(Your instructions):
Reproduce, please, the line that holds "Click the Season: Spring Autumn line" and all later lines through the end of the entries below, exactly; omit pictures.

(Source records):
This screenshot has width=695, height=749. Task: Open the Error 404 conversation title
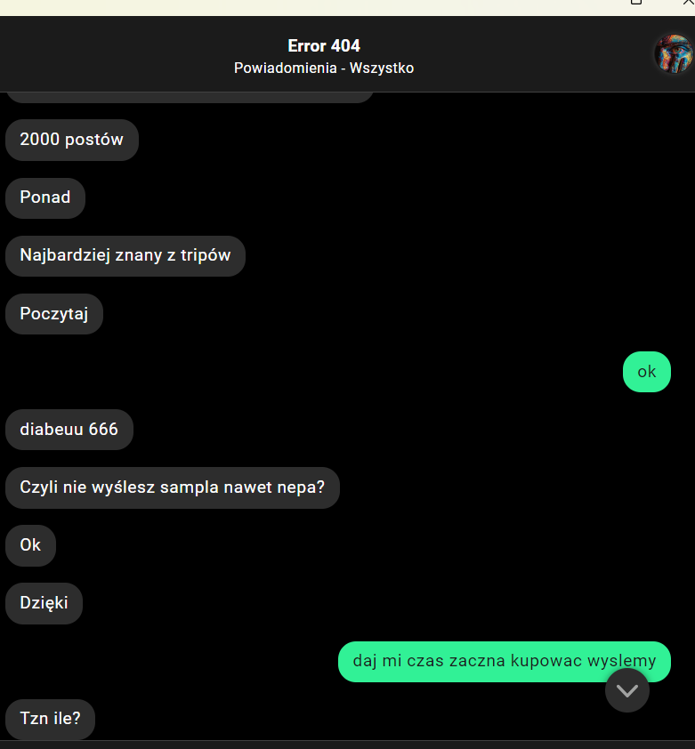[324, 46]
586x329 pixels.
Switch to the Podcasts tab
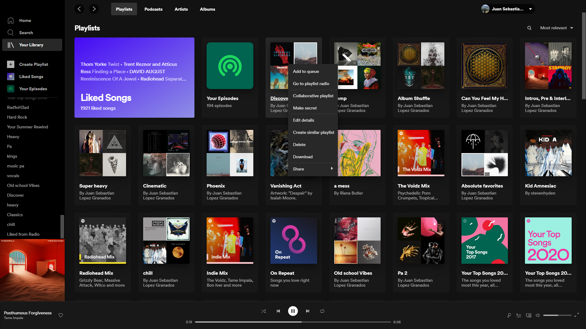point(153,9)
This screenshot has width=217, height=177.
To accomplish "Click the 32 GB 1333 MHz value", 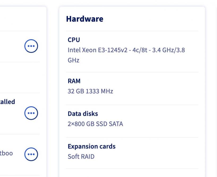I will pyautogui.click(x=90, y=91).
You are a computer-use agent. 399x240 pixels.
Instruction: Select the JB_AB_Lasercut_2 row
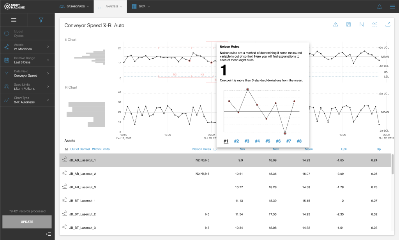[225, 174]
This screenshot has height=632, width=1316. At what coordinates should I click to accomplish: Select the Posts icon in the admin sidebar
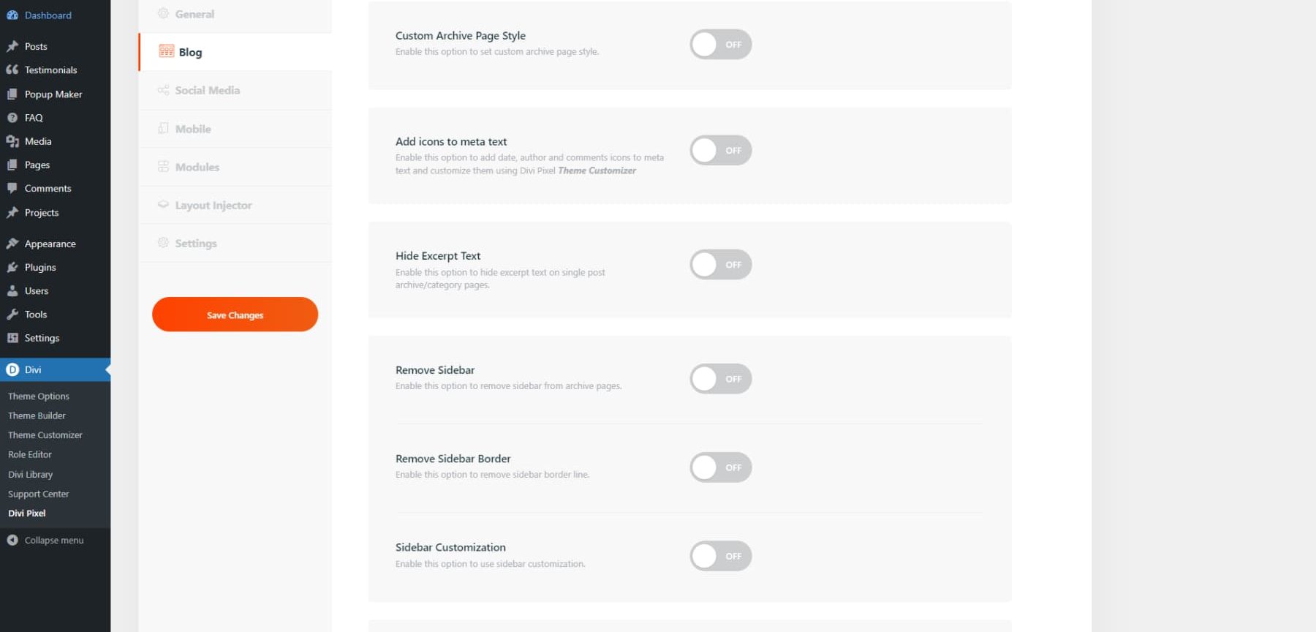coord(13,46)
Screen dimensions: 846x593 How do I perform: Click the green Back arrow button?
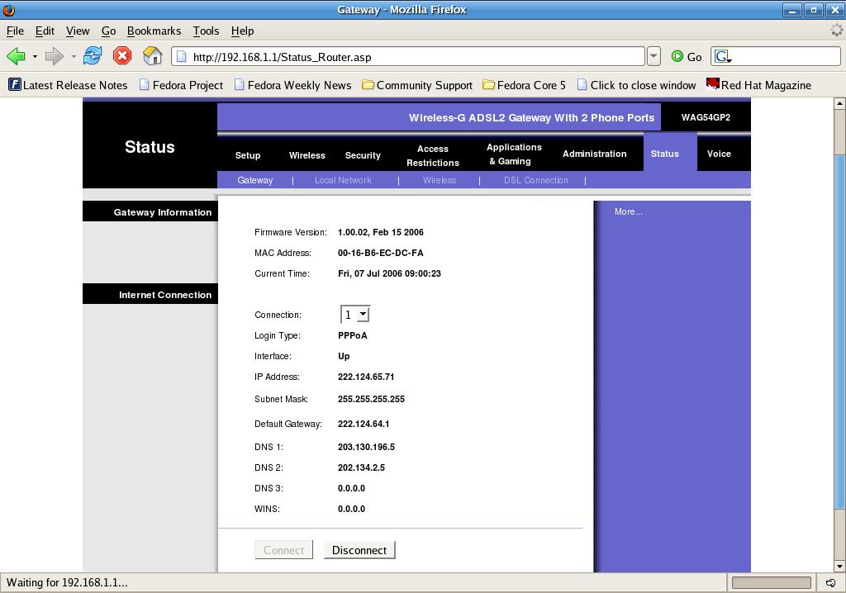point(16,56)
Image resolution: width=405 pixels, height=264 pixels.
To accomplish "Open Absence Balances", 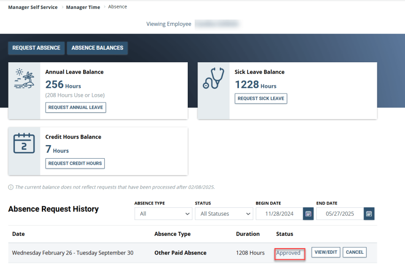I will click(97, 48).
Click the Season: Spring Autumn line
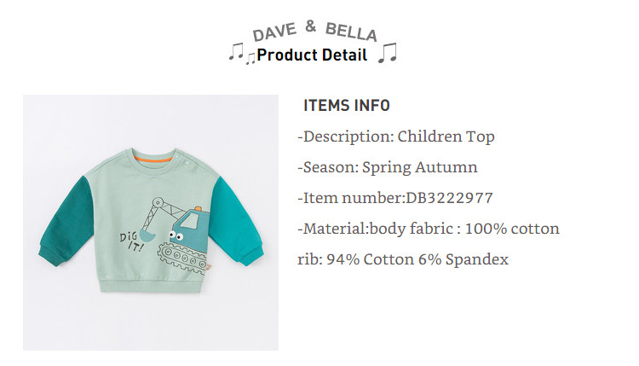The image size is (639, 366). pos(388,167)
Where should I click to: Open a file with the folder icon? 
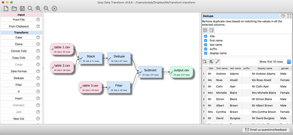14,8
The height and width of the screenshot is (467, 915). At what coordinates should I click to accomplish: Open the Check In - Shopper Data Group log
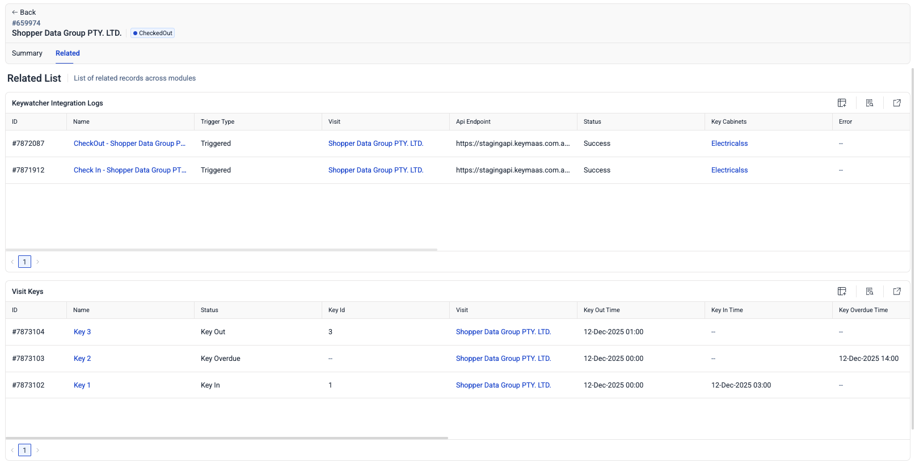click(x=129, y=170)
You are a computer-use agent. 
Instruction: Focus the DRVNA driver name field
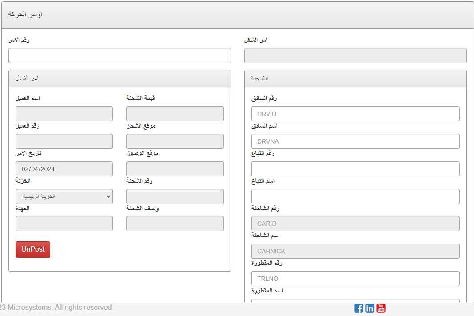pos(355,141)
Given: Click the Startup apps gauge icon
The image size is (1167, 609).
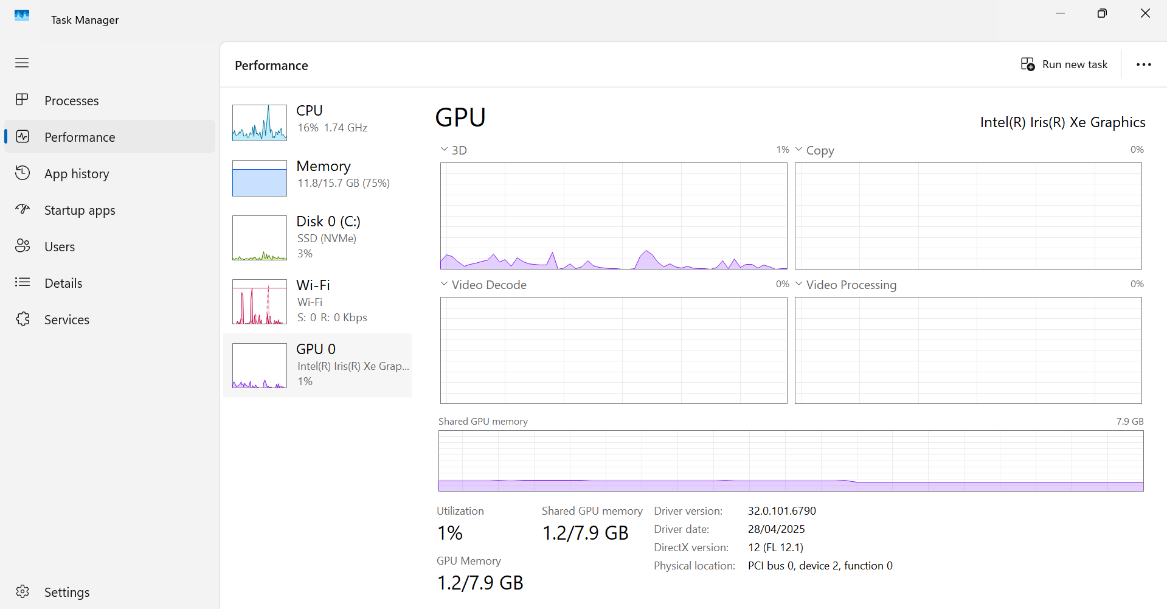Looking at the screenshot, I should tap(23, 210).
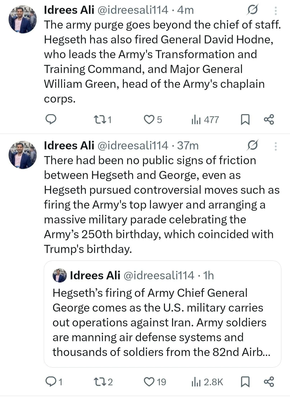Open Grok icon on the 37m tweet
This screenshot has height=399, width=290.
tap(253, 146)
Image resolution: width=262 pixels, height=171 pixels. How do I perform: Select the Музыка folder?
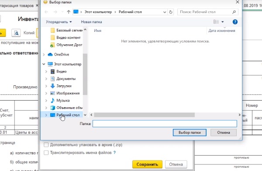[63, 101]
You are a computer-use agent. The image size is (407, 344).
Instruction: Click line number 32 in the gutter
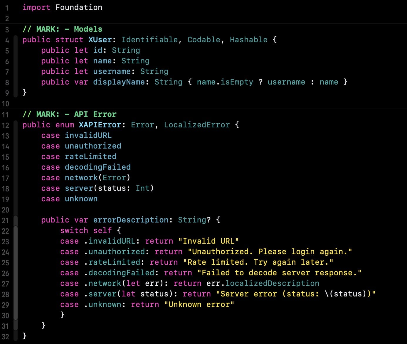tap(6, 337)
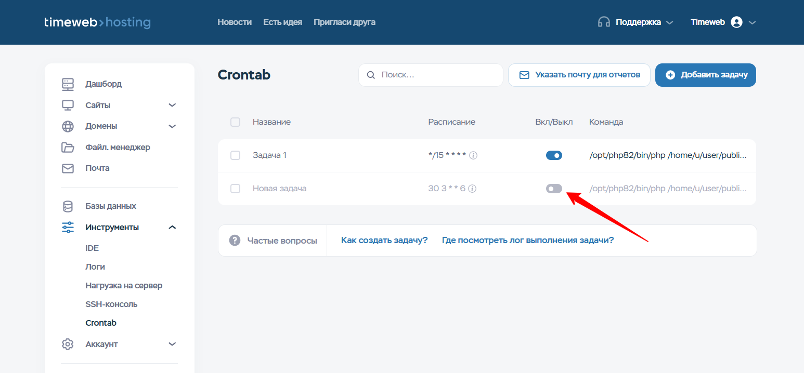Click the Почта envelope icon in sidebar
The height and width of the screenshot is (373, 804).
tap(68, 168)
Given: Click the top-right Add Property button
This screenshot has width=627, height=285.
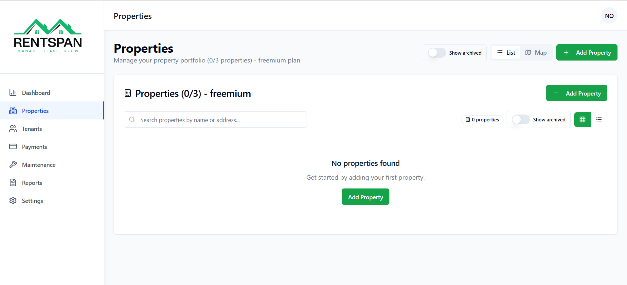Looking at the screenshot, I should pyautogui.click(x=587, y=53).
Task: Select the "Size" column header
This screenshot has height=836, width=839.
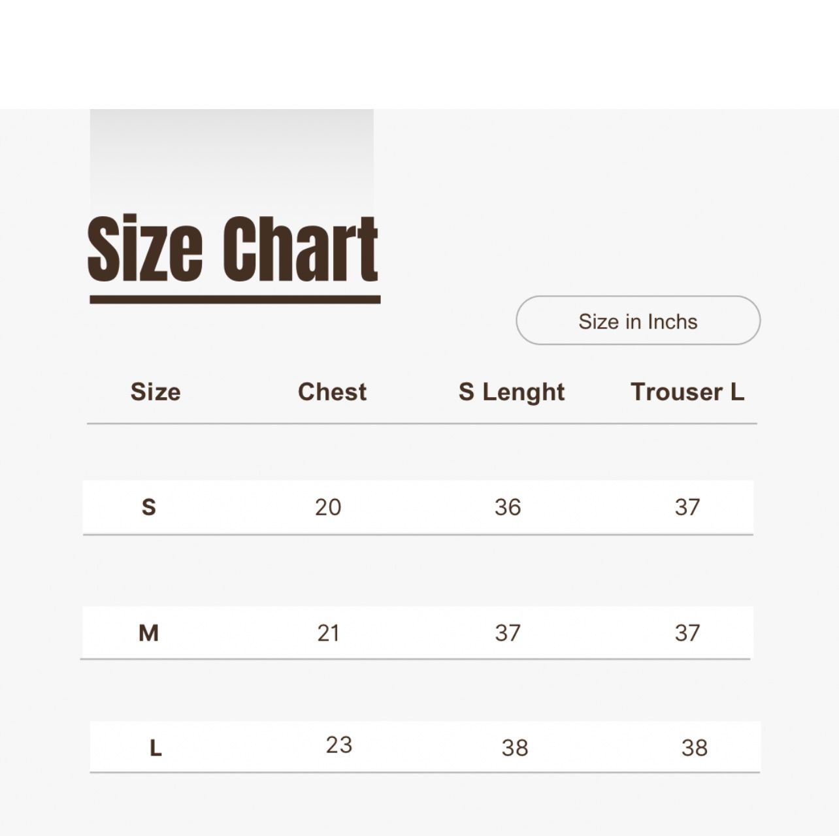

(Output below):
Click the Season: Spring Autumn line
The image size is (639, 366). pos(388,167)
Where should I click to: Open a file with the folder icon? 
14,8
The height and width of the screenshot is (467, 915). At what coordinates should I click to accomplish: Open the Check In - Shopper Data Group log
click(x=129, y=170)
You are a computer-use agent. 
Instruction: Focus the DRVNA driver name field
pos(355,141)
Given: Click the Startup apps gauge icon
The image size is (1167, 609).
Looking at the screenshot, I should tap(23, 210).
Open Grok icon on the 37m tweet
This screenshot has height=399, width=290.
tap(253, 146)
Image resolution: width=262 pixels, height=171 pixels. How do I perform: Select the Музыка folder?
[63, 101]
You are a computer-use agent. The image size is (407, 344).
Instruction: Click line number 32 in the gutter
tap(6, 337)
Click the Почта envelope icon in sidebar
The height and width of the screenshot is (373, 804).
tap(68, 168)
Given: Click the top-right Add Property button
This screenshot has width=627, height=285.
Looking at the screenshot, I should pyautogui.click(x=587, y=53).
Task: Select the "Size" column header
This screenshot has height=836, width=839.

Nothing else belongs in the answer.